While primary health care has been identified as an important setting for chronic disease prevention , the overall low rates of enrolment by GPs in this study points to the difficulties in implementing these programs in general practice, raising the question of how best to engage GPs in prevention. It could also be that since the AUSDRISK tool had only recently been developed and implemented as a screening tool, there was limited awareness and use in general practice . The low rates of engagement by GPs may reflect the fact that the program was a trial and not an ongoing service. Research suggests that better system support is required to engage general practice in prevention including adequate funding and reimbursement systems, the use of staff such as practice nurses and managers and referral brokers (who act to facilitate referrals between GPs and services), along with better practice systems such as patient registration and recall and reminder systems [37–41]. Our findings also highlight the importance of appropriately briefing GPs on prevention programs so they can encourage participation amongst their high risk patients.

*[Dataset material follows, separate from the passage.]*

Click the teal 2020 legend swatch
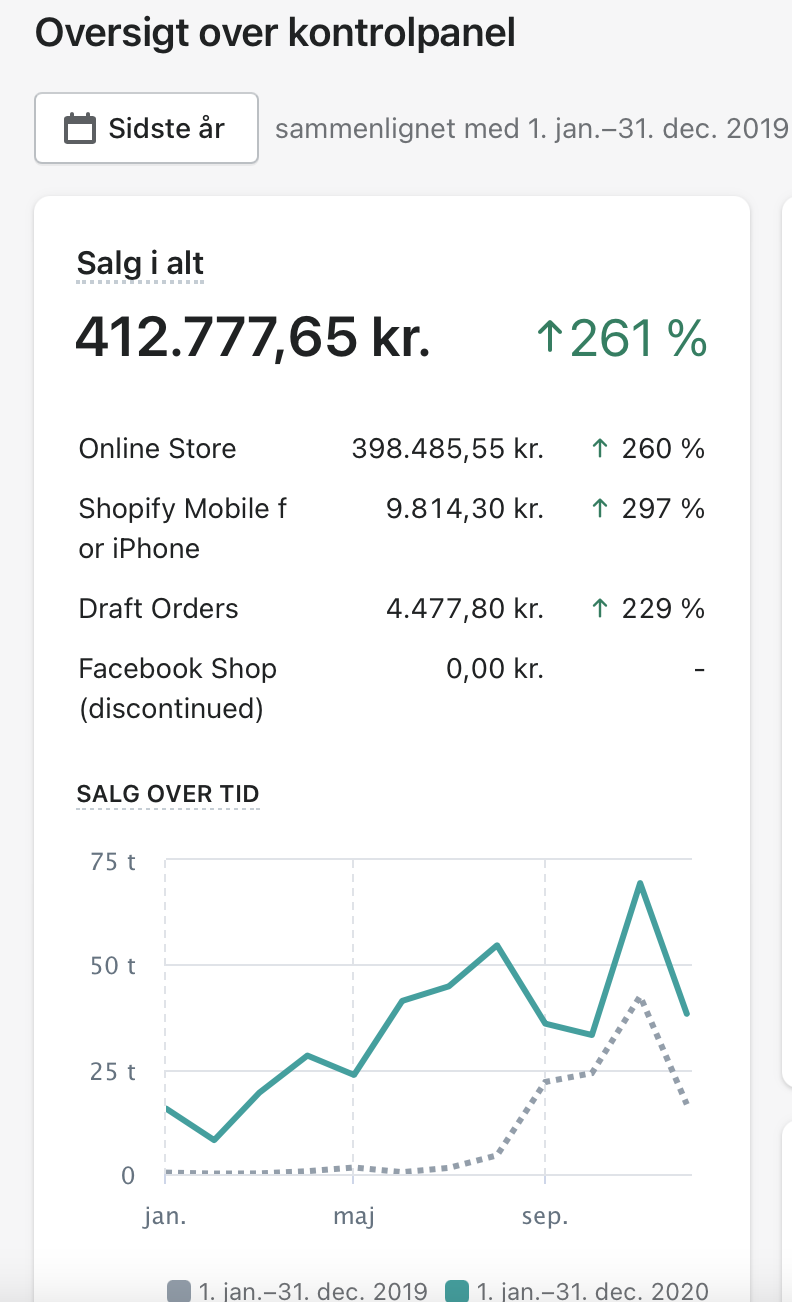The height and width of the screenshot is (1302, 792). [x=456, y=1291]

The provision of prompt feedback to GPs on the progress of referred individuals is also likely to be important in encouraging future referrals.
This study has a number of limitations. Firstly, data were not collected on the total number of participants approached and the proportion who agreed to be screened. It is likely that a high proportion of individuals who were approached but declined screening may have been eligible to participate, which means that the enrolment rate is likely to be over-estimated in this sample. Only a limited amount of data were collected on potential participants who agreed to be screened (using the AUSDRISK tool), reducing the number of variables that could be examined in relation to enrolment rates. However, the model was able to correctly predict enrolment outcomes in 69% of individuals, suggesting that the variables examined were important predictors. Some of the screening questions, particularly those relating to physical activity levels and fruit and vegetable consumption were crude single item measures, and hence caution is required in interpreting these results. Further research is required to confirm these findings across a larger number of studies, using both quantitative and qualitative methods. In particular, qualitative interviews with eligible participants who decline to take part in diabetes prevention programs may provide important insights to complement these quantitative findings. This study was also unable to examine the contribution of individual versus GP/practice factors in influencing enrolment rates using multi-level analysis. This type of analysis was not possible in this study due to limited availability of data at the GP and practice level. Future research in the general practice setting should aim to examine predictors of enrolment at the practice, GP and individual level.